**Provided text**.
/---

Post by Chief Blur Buster » 21 May 2022, 13:35

RonsonPL wrote:
21 May 2022, 06:08
This is rather bad news for low persistence display mode popularization.
(Pardon for the incorrect name here. It's "black frame insertion" but this and "low persistence" were too long for the title)

https://youtu.be/b0BlTdUsyOI?t=256

Panasonic's new line of OLED TVs also has only ON/OFF toggle. Just like with LG OLEDs, the proper menu with various adjustments is gone in this year's line.

Really annoying to see the display industry going the wrong way on clear motion solutions.
Even more so, cause the new panels improve brightness. Exactly what's needed for good strobing modes (currently OLED TVs are too dim to be used in low persistence modes in games in a room with lots of sun light and the contrast and HDR are far from perfect even in a dark room)

\---

**Stored entries**.
/---

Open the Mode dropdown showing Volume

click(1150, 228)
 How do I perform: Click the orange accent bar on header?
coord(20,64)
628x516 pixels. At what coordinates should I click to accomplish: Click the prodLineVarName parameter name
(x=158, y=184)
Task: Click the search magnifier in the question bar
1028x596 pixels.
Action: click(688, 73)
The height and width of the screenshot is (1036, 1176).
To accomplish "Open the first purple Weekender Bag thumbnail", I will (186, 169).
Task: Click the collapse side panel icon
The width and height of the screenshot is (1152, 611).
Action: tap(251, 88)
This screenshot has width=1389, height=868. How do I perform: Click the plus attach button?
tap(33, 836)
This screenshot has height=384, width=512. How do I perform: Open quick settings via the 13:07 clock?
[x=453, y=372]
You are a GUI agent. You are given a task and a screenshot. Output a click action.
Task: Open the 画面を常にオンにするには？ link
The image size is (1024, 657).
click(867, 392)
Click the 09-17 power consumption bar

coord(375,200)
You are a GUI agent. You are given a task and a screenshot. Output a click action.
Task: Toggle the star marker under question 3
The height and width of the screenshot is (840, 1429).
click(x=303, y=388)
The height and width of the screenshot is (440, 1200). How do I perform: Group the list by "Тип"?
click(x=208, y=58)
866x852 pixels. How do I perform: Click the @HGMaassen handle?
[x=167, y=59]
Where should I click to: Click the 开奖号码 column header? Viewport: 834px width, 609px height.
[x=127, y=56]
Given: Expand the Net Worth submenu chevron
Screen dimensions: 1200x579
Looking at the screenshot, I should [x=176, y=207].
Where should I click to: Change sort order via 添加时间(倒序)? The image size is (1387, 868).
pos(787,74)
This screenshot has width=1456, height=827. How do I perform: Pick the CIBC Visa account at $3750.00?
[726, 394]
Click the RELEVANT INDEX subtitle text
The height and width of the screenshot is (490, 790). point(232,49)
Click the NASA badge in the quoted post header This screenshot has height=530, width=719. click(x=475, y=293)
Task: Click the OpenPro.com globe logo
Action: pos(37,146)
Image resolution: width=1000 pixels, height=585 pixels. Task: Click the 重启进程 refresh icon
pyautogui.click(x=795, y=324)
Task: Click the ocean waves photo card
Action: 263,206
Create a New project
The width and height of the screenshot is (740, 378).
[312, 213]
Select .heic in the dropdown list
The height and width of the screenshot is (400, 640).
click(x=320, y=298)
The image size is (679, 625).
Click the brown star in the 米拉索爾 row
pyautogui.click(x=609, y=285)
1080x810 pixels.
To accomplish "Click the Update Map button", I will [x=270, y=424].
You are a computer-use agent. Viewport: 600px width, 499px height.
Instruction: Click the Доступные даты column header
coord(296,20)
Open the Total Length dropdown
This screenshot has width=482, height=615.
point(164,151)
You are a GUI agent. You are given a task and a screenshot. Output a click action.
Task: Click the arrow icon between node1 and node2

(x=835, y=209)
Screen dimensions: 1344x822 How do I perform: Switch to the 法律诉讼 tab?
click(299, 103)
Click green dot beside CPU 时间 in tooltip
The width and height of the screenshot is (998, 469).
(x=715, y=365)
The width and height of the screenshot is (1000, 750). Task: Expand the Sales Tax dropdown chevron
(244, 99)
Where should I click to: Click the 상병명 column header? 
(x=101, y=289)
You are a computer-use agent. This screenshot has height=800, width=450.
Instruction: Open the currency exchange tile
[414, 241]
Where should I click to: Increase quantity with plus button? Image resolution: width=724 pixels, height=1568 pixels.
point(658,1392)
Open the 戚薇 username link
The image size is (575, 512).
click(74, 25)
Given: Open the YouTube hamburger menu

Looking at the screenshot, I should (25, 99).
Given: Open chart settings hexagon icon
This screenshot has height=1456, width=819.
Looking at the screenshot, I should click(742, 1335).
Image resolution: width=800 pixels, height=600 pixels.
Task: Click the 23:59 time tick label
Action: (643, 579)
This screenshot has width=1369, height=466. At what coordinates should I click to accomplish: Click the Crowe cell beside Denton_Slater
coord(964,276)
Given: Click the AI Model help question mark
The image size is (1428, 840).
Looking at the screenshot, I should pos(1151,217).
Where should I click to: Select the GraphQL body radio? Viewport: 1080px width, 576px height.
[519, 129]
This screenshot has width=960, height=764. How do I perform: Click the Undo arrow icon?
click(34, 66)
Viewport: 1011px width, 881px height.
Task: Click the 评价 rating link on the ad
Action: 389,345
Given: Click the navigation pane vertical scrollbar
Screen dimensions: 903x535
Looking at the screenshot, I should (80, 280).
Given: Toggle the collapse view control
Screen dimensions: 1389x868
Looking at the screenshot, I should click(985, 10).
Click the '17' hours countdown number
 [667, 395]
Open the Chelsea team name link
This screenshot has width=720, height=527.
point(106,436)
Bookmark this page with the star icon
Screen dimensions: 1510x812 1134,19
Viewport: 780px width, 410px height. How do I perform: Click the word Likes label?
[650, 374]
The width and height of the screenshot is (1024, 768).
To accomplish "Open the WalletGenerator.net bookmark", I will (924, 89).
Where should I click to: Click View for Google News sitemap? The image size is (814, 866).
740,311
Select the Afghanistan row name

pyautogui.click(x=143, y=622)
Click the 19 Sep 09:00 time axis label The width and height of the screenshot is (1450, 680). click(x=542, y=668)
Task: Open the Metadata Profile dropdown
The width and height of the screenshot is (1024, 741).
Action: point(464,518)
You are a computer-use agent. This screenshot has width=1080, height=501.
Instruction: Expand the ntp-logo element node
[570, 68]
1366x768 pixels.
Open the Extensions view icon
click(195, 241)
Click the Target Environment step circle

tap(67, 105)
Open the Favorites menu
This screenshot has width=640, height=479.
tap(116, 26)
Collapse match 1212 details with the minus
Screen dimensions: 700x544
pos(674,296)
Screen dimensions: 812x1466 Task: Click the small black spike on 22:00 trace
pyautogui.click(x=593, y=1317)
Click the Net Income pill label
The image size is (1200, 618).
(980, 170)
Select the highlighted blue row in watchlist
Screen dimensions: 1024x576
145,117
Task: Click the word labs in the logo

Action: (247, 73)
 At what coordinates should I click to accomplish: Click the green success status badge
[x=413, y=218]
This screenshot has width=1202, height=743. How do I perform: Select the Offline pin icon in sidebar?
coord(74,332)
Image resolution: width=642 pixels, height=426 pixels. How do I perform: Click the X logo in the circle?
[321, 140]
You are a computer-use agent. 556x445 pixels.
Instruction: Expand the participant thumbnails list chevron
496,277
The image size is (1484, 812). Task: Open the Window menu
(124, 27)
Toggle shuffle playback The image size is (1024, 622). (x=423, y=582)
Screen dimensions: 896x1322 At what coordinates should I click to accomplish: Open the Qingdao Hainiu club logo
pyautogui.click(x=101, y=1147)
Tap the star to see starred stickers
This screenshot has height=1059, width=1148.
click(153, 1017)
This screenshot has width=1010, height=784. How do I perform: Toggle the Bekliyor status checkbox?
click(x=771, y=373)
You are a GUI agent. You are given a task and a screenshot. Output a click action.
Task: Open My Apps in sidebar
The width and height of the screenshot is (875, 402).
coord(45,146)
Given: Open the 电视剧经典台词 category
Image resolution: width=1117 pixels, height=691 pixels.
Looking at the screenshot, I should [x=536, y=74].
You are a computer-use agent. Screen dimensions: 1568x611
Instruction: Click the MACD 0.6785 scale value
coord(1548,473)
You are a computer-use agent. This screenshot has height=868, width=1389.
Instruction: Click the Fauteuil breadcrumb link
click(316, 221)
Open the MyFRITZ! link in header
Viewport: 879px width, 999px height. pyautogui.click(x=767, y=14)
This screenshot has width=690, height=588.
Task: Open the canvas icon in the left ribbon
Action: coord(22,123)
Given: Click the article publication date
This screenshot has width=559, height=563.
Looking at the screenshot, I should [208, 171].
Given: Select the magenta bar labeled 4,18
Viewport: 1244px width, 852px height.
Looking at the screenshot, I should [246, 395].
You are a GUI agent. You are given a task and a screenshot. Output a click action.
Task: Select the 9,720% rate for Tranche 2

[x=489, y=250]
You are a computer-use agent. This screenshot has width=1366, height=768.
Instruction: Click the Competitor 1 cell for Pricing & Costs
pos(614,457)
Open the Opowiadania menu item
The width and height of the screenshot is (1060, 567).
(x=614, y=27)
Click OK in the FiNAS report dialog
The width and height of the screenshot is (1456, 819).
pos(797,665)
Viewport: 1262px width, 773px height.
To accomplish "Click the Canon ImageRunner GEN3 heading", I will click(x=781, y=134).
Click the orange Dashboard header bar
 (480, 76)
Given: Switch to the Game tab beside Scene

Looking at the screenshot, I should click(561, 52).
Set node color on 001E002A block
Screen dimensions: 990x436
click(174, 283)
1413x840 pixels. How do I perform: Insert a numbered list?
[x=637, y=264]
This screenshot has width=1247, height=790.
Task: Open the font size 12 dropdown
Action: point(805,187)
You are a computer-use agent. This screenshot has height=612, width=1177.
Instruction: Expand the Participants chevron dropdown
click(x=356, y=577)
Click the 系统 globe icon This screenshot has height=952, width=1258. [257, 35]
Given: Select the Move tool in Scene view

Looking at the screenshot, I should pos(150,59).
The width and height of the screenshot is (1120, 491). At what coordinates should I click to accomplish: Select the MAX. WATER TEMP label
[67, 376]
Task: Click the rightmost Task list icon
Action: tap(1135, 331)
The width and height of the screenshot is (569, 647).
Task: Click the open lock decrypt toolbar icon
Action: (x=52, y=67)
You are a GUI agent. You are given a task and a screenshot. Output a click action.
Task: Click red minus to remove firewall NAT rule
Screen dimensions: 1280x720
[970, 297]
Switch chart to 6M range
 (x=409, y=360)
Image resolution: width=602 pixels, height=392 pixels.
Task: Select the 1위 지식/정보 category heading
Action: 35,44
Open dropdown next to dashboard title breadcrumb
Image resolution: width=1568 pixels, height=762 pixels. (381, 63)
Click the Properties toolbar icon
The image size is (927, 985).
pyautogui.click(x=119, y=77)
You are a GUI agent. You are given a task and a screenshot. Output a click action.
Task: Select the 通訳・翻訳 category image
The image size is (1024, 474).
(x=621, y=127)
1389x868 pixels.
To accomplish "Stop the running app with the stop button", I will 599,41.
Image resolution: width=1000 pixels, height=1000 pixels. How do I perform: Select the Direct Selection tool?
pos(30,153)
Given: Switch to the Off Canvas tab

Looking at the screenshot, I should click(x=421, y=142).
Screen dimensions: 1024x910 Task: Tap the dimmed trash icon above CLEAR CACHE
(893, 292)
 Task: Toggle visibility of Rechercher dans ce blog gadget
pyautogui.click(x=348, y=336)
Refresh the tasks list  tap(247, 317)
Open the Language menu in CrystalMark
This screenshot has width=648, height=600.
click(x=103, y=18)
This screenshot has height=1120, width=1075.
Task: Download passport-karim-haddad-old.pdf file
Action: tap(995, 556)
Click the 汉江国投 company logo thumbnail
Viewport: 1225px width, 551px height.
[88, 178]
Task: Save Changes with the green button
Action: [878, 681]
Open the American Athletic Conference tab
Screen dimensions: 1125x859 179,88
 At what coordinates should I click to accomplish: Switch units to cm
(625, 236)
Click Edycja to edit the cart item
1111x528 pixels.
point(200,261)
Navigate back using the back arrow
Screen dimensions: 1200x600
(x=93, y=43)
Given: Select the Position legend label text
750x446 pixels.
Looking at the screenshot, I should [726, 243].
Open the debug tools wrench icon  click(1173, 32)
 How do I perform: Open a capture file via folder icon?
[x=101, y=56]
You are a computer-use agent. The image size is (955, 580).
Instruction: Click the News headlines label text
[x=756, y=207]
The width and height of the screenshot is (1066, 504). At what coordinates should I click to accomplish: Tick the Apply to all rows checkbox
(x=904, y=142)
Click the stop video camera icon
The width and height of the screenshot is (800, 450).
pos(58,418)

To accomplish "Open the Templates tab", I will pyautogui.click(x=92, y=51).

\---

**Directions for this task**. Reproduce the stretch of the post on OLED black frame insertion from "Post by Chief" through "for the title)", replacing "popularization" with "adoption". The listing is not needed for any of this.

**Your response**.
Post by Chief Blur Buster » 21 May 2022, 13:35

RonsonPL wrote:
21 May 2022, 06:08
This is rather bad news for low persistence display mode adoption.
(Pardon for the incorrect name here. It's "black frame insertion" but this and "low persistence" were too long for the title)